_Dataset records_
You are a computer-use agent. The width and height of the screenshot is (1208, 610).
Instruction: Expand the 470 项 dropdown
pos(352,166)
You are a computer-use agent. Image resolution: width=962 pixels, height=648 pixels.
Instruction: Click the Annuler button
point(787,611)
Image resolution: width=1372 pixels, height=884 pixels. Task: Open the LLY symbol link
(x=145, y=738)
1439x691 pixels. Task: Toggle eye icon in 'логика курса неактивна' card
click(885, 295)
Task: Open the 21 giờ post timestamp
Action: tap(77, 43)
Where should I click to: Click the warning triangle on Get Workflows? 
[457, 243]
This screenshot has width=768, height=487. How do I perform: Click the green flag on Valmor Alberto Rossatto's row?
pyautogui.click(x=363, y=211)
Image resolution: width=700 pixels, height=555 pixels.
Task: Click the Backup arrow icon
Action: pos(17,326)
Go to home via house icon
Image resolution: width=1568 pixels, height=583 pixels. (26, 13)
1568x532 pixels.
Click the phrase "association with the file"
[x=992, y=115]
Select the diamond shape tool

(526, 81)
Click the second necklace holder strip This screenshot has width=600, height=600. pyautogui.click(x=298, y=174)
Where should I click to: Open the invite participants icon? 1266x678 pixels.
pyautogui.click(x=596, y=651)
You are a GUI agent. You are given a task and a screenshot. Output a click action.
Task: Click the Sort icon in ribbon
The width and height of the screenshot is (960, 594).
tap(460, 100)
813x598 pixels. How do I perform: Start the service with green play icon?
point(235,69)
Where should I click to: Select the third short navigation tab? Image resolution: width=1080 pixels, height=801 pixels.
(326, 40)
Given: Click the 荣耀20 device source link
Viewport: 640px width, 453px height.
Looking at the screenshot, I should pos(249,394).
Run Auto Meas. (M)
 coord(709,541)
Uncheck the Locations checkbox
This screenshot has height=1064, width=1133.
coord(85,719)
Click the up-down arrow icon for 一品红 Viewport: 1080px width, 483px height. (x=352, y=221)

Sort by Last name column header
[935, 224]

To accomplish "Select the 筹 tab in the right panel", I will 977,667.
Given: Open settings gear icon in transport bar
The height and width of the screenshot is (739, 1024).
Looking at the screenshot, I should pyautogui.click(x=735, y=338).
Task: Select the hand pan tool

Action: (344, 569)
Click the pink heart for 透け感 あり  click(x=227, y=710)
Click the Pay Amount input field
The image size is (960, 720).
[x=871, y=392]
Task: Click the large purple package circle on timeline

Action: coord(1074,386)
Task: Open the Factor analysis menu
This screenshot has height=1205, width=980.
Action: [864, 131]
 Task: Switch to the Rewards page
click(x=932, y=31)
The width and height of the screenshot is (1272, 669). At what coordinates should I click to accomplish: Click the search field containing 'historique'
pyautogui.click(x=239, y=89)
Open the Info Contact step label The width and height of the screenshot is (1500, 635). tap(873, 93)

_Your assignment_
Of the lines above, copy each one that contains the word "agent".

_Your response_
You are a computer-use agent. The width and height of the screenshot is (1208, 610).
You are a computer-use agent. Image resolution: width=962 pixels, height=648 pixels.
You are a GUI agent. You are given a task and a screenshot. Output a click action.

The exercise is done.